Mary, a fully animated character who falls somewhere between Teddy bear and Muppet in terms of design, would have been a technical and budgetary impossibility in the TV landscape of 10 years ago, Osborne said. Now, the network is able to render her realistically interacting with its human cast without breaking the bank.
Osborne, who co-created and produced the show as well as serving as its animation director, said the show has received positive reactions in previews and he hopes that'll carry over to its on-air debut.
"It's been a really nice response," he said. "People have loved it."
But, he said, just like when he won his Oscar, public reaction isn't half as important as being able to experiment creatively and do work he enjoys.
"You care a little bit about what people think, but as long as the work is fun, it's okay," he said. "These things take so long to make that the work has to be fun. You hope that people love it."
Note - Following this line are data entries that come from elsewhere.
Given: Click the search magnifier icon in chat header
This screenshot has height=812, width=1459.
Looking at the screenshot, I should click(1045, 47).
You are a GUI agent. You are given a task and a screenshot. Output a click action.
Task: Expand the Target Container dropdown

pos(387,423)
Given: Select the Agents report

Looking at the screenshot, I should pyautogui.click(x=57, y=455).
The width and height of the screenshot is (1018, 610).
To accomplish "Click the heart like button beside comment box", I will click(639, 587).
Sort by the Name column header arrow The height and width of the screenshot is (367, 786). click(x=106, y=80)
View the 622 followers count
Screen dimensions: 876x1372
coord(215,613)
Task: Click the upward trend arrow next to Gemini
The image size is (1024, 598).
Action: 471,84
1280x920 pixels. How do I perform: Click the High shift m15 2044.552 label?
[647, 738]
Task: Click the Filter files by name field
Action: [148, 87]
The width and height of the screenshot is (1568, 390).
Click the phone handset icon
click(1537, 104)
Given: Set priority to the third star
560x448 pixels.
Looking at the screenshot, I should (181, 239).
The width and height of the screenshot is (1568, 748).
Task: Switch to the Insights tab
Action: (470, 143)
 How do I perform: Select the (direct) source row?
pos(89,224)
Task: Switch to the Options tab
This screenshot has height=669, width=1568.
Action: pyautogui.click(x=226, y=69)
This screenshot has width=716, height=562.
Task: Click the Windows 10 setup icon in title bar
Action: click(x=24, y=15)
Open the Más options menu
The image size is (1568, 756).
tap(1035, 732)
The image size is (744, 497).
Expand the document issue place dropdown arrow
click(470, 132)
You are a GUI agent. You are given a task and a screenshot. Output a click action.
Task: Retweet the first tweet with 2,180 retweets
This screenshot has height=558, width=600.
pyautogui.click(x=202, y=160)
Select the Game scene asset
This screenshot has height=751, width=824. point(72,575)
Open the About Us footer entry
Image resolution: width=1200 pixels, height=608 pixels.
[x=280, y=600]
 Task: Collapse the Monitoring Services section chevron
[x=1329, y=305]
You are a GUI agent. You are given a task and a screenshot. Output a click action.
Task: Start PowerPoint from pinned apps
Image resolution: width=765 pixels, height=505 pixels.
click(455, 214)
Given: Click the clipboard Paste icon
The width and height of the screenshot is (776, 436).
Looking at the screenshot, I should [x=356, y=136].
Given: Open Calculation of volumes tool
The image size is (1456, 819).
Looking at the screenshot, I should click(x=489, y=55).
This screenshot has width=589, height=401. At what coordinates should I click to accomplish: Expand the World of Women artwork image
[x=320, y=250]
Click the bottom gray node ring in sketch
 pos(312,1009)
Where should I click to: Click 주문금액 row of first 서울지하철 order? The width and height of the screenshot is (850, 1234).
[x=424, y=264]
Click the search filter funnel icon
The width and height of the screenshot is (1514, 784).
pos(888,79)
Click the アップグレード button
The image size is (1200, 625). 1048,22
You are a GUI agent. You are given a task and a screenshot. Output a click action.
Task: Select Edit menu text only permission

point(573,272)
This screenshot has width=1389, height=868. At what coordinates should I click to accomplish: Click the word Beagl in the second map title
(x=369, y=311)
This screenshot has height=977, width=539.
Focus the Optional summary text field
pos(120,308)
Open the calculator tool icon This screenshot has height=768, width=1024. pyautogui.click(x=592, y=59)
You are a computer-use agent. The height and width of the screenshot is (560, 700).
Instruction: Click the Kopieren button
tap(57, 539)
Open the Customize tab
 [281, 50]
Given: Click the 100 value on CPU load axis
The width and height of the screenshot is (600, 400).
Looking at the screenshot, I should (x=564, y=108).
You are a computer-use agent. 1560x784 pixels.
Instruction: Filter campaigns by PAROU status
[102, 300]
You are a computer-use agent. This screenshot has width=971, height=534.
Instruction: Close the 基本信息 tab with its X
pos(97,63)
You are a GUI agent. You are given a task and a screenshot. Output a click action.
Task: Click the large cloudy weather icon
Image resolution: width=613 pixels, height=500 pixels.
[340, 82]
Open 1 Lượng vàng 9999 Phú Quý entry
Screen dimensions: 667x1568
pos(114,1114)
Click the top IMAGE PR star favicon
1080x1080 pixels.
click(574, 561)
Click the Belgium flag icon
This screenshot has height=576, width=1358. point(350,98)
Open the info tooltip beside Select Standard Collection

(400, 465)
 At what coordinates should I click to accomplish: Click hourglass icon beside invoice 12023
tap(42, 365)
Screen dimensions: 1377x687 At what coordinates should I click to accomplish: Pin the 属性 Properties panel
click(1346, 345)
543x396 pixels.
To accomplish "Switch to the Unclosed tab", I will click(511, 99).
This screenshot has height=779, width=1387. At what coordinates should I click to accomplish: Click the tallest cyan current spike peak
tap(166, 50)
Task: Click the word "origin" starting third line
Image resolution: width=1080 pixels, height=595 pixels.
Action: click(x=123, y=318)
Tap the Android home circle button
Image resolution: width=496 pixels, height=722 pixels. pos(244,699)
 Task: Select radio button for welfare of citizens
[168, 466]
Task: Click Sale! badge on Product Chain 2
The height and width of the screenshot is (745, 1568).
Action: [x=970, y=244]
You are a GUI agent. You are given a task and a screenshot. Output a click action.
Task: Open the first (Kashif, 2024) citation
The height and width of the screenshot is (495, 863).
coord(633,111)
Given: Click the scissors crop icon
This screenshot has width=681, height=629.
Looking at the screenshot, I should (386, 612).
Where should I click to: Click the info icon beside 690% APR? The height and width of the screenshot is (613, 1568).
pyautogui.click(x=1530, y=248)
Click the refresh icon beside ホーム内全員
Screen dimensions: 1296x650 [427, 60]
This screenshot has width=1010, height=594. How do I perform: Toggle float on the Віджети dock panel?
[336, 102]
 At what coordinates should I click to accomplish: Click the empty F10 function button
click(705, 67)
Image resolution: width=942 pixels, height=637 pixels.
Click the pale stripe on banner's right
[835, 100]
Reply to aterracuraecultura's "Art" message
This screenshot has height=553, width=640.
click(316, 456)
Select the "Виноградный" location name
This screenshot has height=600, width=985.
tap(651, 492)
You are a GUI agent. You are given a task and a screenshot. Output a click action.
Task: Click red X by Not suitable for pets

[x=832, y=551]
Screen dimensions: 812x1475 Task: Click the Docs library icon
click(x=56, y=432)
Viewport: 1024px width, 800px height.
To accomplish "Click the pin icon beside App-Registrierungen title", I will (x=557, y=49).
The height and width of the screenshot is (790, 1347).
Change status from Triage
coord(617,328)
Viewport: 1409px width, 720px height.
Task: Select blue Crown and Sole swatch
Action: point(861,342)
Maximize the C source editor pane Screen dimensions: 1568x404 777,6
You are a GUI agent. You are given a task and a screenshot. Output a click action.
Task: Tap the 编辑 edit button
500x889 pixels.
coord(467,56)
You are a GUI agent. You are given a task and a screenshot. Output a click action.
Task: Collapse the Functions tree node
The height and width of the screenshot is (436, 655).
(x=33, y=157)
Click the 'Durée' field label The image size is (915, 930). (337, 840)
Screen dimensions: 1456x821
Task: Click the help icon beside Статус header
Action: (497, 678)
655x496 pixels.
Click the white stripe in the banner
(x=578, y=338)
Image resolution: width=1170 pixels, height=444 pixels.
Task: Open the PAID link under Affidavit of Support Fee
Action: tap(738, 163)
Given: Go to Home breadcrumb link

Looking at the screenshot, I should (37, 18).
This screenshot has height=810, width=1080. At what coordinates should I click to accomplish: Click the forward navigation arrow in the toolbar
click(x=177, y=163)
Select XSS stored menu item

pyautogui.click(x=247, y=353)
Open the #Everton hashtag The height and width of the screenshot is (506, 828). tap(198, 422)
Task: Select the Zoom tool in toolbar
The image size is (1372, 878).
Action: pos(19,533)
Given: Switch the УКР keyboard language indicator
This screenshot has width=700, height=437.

Since Osborne was at February's Academy Award ceremony, we couldn't restrain ourselves from asking what the mood in the room was like when "Moonlight" snatched the Best Picture rug out from under "La La Land."
In another example of his down-to-earth practicality, Osborne said he'd left the Dolby Theater at that point for family reasons.
While other Academy members were processing the shock of February's last-minute Best Picture reversal, Osborne and his wife were upstairs grabbing dinner. They're expecting their first child in just a few weeks -- and when there's a choice between making sure an expectant mother gets to eat and watching the end of a four-hour award ceremony, the choice is pretty obvious.
Like everyone else in the world, Osborne found out about the last-minute twist on his phone.
In his defense, he said, the dinner was excellent.